• [Exercise text]
◇ ◇ ◇
27 Oct 2008
Mexican cartels dominate the Americas
As the most powerful drug trafficking force in the region, Mexican organized crime has spread far beyond the country in search of supplies for drugs to meet US demand, Sam Logan writes for ISN Security Watch.
By Samuel Logan for ISN Security Watch
Assassinations related to drug trafficking in Mexico are on pace to pass 4,000 this year. By any count, violence in Mexico is at historical highs, and it is bad for business. Since the end of 2007, when Mexican President Felipe Calderon increased government pressure on organized crime, both the Sinaloa and the Gulf cartels have reached beyond Mexican boundaries to source supplies, secure trafficking routes and kill rivals.
◇ ◇ ◇
[Stored data]

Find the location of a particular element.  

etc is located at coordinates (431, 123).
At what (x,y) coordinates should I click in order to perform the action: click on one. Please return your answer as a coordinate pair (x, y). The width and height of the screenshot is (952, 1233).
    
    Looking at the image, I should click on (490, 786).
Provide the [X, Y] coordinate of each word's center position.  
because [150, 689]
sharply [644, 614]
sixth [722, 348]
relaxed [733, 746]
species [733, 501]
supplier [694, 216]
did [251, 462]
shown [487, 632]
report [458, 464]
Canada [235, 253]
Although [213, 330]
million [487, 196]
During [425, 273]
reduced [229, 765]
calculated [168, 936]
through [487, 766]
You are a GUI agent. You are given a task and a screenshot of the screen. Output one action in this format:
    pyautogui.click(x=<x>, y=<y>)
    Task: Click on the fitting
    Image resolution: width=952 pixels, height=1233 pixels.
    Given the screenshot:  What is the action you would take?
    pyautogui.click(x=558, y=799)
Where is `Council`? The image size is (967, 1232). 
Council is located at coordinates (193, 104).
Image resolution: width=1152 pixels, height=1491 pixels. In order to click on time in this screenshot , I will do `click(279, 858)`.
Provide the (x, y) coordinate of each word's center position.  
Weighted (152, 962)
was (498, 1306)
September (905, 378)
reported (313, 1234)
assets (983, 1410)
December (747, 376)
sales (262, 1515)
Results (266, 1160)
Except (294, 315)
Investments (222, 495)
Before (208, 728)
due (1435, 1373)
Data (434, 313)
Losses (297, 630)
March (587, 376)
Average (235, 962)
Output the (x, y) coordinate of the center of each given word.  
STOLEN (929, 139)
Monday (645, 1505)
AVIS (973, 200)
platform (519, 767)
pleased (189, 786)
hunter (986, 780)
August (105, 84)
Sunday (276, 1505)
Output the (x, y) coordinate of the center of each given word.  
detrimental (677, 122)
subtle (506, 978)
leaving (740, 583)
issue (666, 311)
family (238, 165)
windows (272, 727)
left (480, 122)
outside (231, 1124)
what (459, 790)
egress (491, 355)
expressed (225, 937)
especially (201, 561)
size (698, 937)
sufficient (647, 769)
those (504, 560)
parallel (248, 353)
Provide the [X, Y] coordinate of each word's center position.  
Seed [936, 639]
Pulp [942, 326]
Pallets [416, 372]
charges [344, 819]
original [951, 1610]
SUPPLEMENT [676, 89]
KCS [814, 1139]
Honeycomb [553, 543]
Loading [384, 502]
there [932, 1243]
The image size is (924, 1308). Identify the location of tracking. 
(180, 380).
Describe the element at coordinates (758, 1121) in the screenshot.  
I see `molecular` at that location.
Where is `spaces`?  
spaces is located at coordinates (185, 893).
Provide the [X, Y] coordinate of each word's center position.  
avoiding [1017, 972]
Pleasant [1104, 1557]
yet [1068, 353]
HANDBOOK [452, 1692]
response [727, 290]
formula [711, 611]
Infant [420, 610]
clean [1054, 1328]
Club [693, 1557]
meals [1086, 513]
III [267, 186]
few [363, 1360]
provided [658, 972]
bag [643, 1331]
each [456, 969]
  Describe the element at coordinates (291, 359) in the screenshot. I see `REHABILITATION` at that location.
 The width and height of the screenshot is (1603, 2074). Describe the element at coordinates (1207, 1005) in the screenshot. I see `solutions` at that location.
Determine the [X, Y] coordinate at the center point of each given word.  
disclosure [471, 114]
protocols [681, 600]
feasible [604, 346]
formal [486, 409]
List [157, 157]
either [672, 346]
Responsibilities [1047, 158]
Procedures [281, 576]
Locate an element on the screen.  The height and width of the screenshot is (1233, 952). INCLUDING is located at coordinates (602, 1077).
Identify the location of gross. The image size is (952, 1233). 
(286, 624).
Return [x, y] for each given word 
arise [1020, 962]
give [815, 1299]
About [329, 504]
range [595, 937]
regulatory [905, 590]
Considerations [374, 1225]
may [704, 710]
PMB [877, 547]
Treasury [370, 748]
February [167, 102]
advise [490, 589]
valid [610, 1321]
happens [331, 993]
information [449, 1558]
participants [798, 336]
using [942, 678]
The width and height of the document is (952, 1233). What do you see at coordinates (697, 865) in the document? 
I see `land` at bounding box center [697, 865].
◇ ◇ ◇
• [Task instructions]
1) From the Mexican cartels article, return the passage starting with "By Samuel Logan" and going on through "and kill rivals.".
2) According to the Mexican cartels article, when did Mexican President Felipe Calderon increase government pressure on organized crime?

• [Numbered answers]
1)
By Samuel Logan for ISN Security Watch
Assassinations related to drug trafficking in Mexico are on pace to pass 4,000 this year. By any count, violence in Mexico is at historical highs, and it is bad for business. Since the end of 2007, when Mexican President Felipe Calderon increased government pressure on organized crime, both the Sinaloa and the Gulf cartels have reached beyond Mexican boundaries to source supplies, secure trafficking routes and kill rivals.

2) At the end of 2007.